Invasion of Canada — Americans gathered military intelligence

 

by Bruce Cherney (part 4 of 4)
Drops in elevation encountered further up the Winnipeg River by the 1823 American military-scientific expedition were called Petite Point de Bois and Jack’s Falls by William H. Keating, the group’s historian, with “the lower sheet of water divided into three parts by two islands, and the effect is quite picturesque; the foam produced by these two falls, exceeds that observed at any other ...”
Keating, who wrote Narrative of the Expedition to the Source of the St. Peter’s River, Lake Winnepeek, Lake of the Woods &c. (St. Peter’s is today’s Minnesota River, while Lake Winnepeek is Lake Winnipeg),  commented that their guide Baptiste Demarais and voyageur and Métis paddlers believed that there were many different streams emptying into the Winnipeg River, but “upon closer inquiry they (were) found to be mere branches of the same river that divide off at distances of twenty or thirty miles, and which unite with the main stream, or, as we should deem it more probable, they are parts of the general system of lakes which cover the whole country.”
Indeed, as the Winnipeg River winds its way through Whiteshell Provincial Park and across the Manitoba-Ontario border it is difficult for the casual observer to distinguish the many narrowings and enlargements of the river without considering them to be parts of other waterways.
Before reaching Rat Portage (present-day Kenora), the Americans came to a place called the “Petites Dalles” (Little Rapids), where HBC employee Owen Keveney was murdered.
The U.S. expedition’s guide, Desmarais, was also the guide in the Keveney canoe and was one of the chief witnesses in the subsequent trial for murder of Charles de Reinhart, who was convicted following a trial at Québec. Following the May and June 1818 trial, Charles de Reinhard, formerly a sergeant in the De Meurons regiment, who had entered the service of the North West Company, was convicted and sentenced to death.
“Of the 150 charges laid against the Nor’Westers in connection with the Red River affair (Seven Oaks and other conflicts with the HBC), his case was the only one that resulted in a guilty verdict but, because of disputes over the exact location of the crime and the jurisdiction of the Canadian courts, the sentence (of death by hanging) was never executed” (Dictionary of Canadian Biography, Volume 5).
The commuting of the sentence resulted from a subsequent ruling that the jurisdiction of Canadian courts didn’t  extend into Rupert’s Land. 
From Rat Portage, the Americans made their way by water to Fort William (present-day Thunder Bay) and hence returned to the United States, completing a journey that was originally not intended to include British North America. Yet, the U.S. military-led expedition did invade Canada, although through convenience, as the passage through Canada via the Red River from Pembina, to Lake Winnipeg, up the Winnipeg River and to Lake of the Woods and then to Lake Superior and American territory, was decidely less arduous than a trek along the 49th Parallel.

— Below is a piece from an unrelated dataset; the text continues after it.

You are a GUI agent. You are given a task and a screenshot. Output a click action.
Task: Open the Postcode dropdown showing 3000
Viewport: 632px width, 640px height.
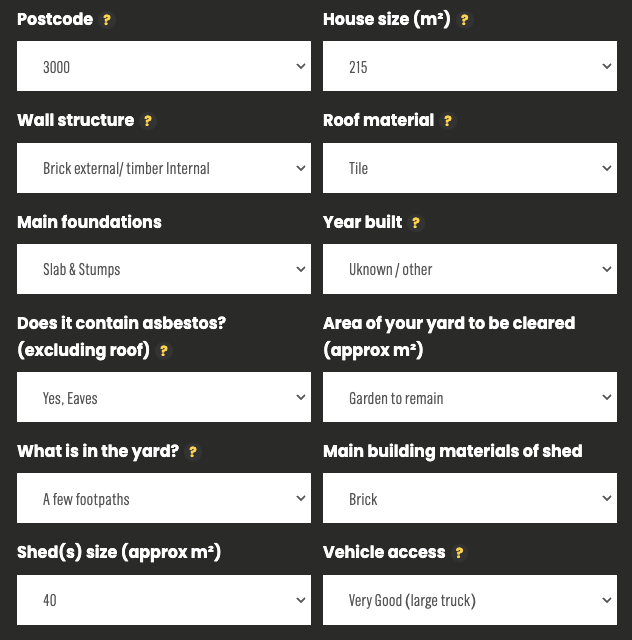(x=164, y=66)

That they gathered military intelligence is shown by the expedition’s subsequent report to the U.S. War Department, which determined that there was little to fear from an invasion originating from British territory to the north, as “the country is such as affords a more formidable barrier to the invasion of an enemy than any cordon of posts that art could devise.”
And an invasion up the Red River by the British would not be undertaken, since the 1823 expedition concluded that the HBC was more interested in the fur trade than establishing colonies.
“Added to this is the utter impractibility of transporting by ordinary means heavy ordnance, and other munitions of war, up Nelson’s River, or by any other route, to the valley of the Red River ...”
While the Americans installed a post marking the 49th Parallel at Pembina in 1823, it wasn’t until 1872 that the international line between the U.S. and Canada from the prairies to the western summit of the Rocky Mountains was surveyed by the joint North American Boundary Commission, a task that took two years with a final protocol signed in 1876.